Published Date 9/27/2024
The dream of buying a home with friends can quickly turn into a nightmare when it's time to part ways, according to The Wall Street Journal’s Dalvin Brown.
As the housing market soared during the pandemic, more friend groups pooled resources to purchase property together. Now, some are discovering the challenges of untangling shared finances without damaging relationships.
Brown tells the story of Celeste King who, in 2021, invested $100,000 with two friends to buy and renovate a lake house near Austin, Texas. The vision of weekend getaways and work retreats at a fraction of the cost seemed idyllic. However, after two years, King wanted out due to renovation frustrations and rental guest issues. Her options were stark: lose her share of the 50% appreciation or risk losing her friendships.
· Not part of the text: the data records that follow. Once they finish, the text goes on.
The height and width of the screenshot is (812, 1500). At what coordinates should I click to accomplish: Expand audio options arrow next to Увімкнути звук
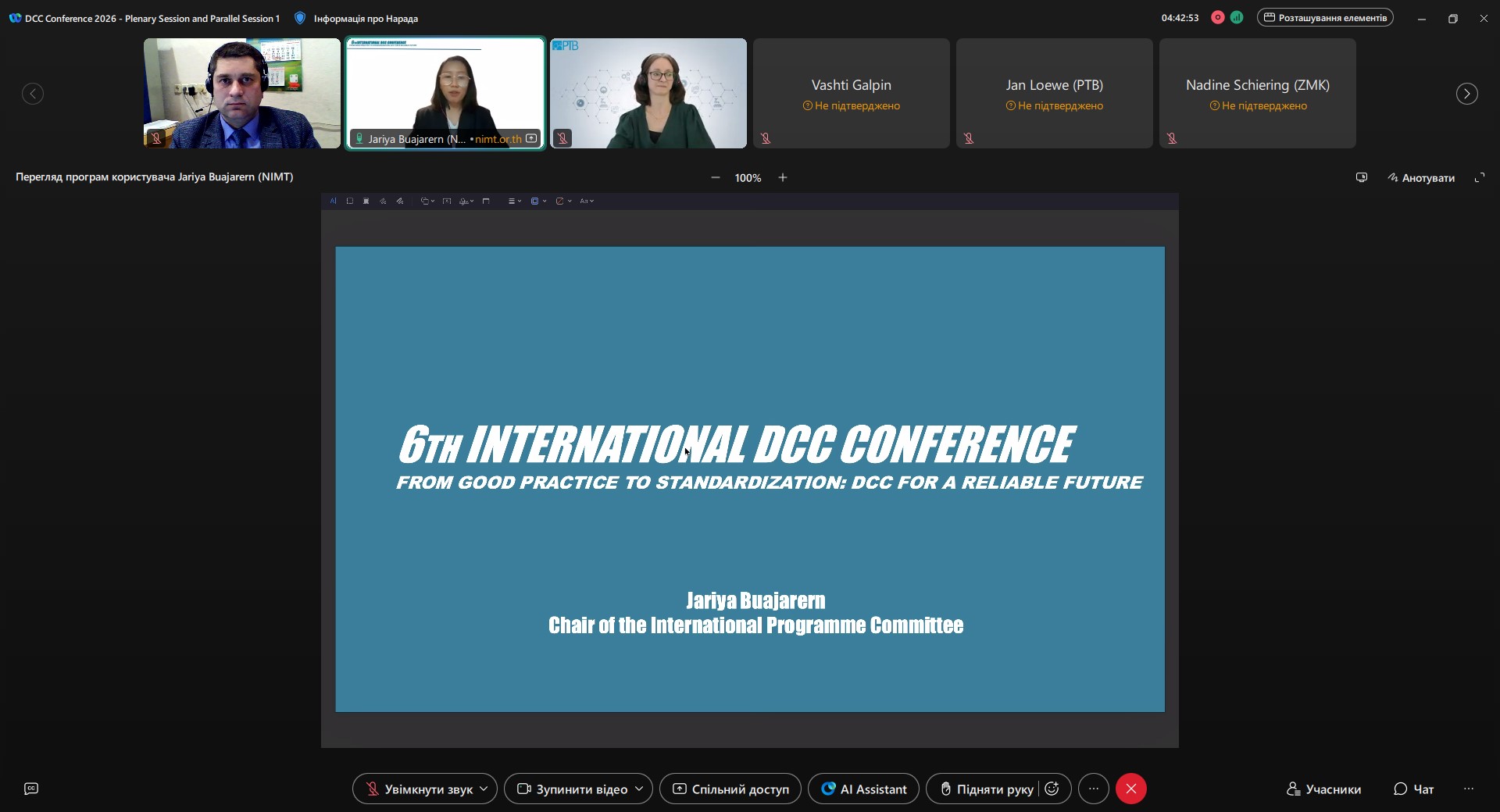coord(484,789)
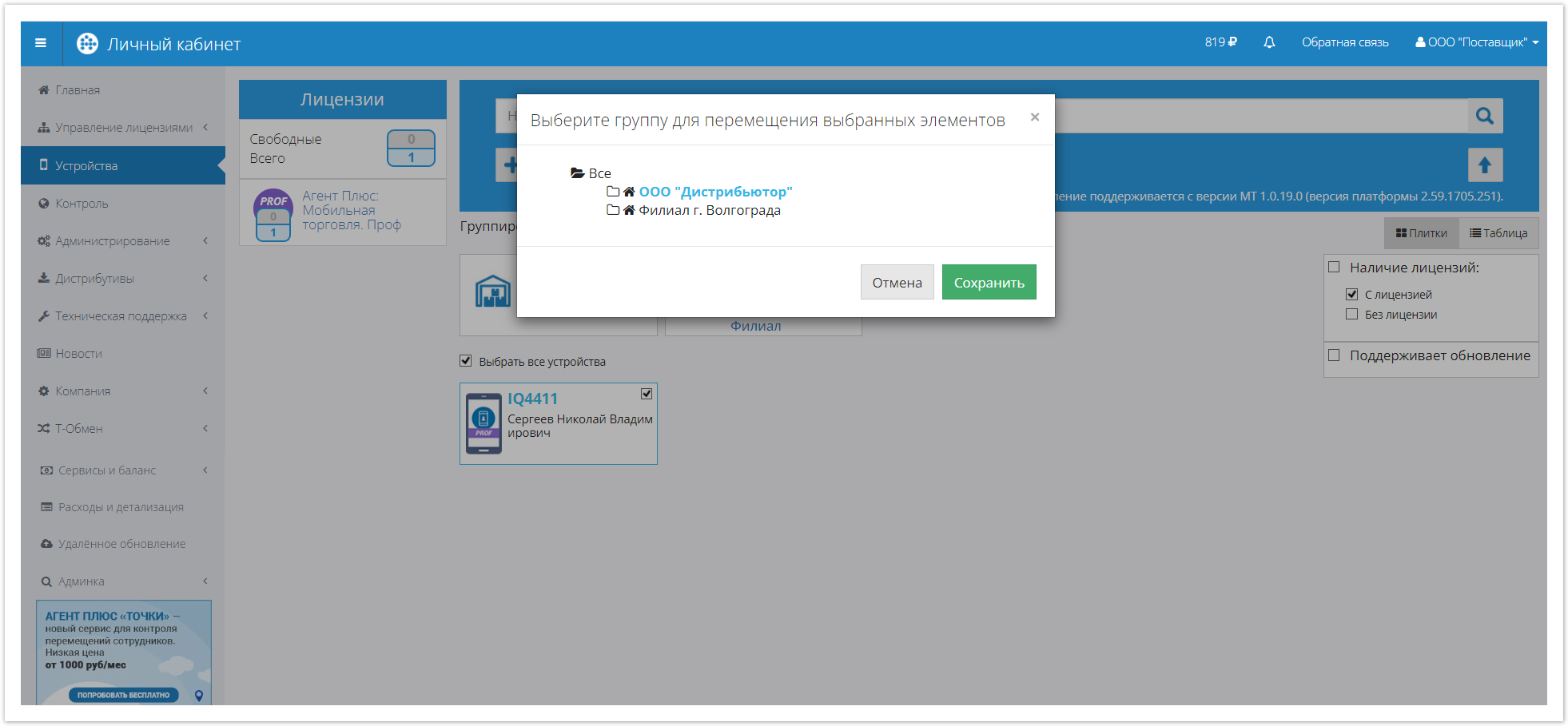Enable 'Без лицензии' filter checkbox
This screenshot has height=726, width=1568.
1352,315
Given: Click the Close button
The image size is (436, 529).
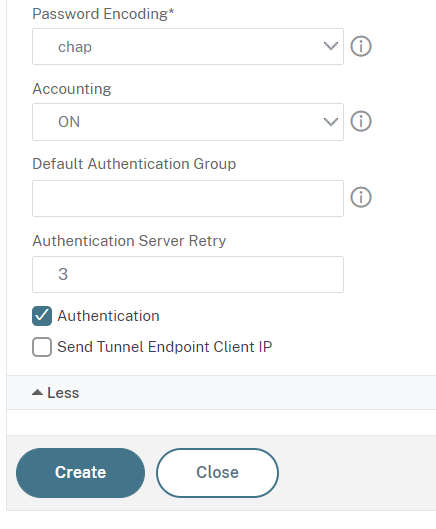Looking at the screenshot, I should (217, 473).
Data shows a surge in friend groups buying homes together in recent years, particularly among those priced out of the solo market, according to Brown. “The fantasy of shared experiences at a reduced cost was alluring. But as some co-owners look to exit, they face a complex challenge: how to disentangle finances while preserving friendships?”
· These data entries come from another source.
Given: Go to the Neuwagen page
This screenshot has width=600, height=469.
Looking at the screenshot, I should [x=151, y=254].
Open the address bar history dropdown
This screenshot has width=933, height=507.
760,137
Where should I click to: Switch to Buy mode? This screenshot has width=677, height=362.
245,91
He says King's experience highlights the emotional complexities. Her friends couldn't afford an immediate buyout, so she agreed to monthly installments over several years. "That's the big con to doing business with friends," King reflected. "Because I still care about those people, I'm willing to be less self-interested."
The trend of co-buying peaked in 2021 but has since declined. According to Attom Data Solutions, the number of co-buyers with different last names fell 29.5% over the following two years. Zillow reports that the percentage of co-buyers who purchased with friends dropped from 14% in 2023 to 7% in 2024.
Real estate analysts predict this trend may further recede as the Federal Reserve cuts interest rates, potentially making traditional homeownership more accessible to first-time buyers. Lower mortgage rates could also open refinancing options for existing co-owners.
Brown cites real estate lawyer Andy Sirkin, who notes that most co-ownership dissolutions aren't due to conflict but life changes like moving, marriage, or job relocations. However, close quarters can indeed spark difficulties.
Another story? In 2019 Kristen Sarah and Siya Zarribi bought a house with friends in Ontario, hoping to create a nurturing community for their newborn. The pandemic exacerbated tensions, with disputes becoming awkward and inescapable noise issues. After a year, both families moved out, remaining friends but selling the property in 2021 for a profit.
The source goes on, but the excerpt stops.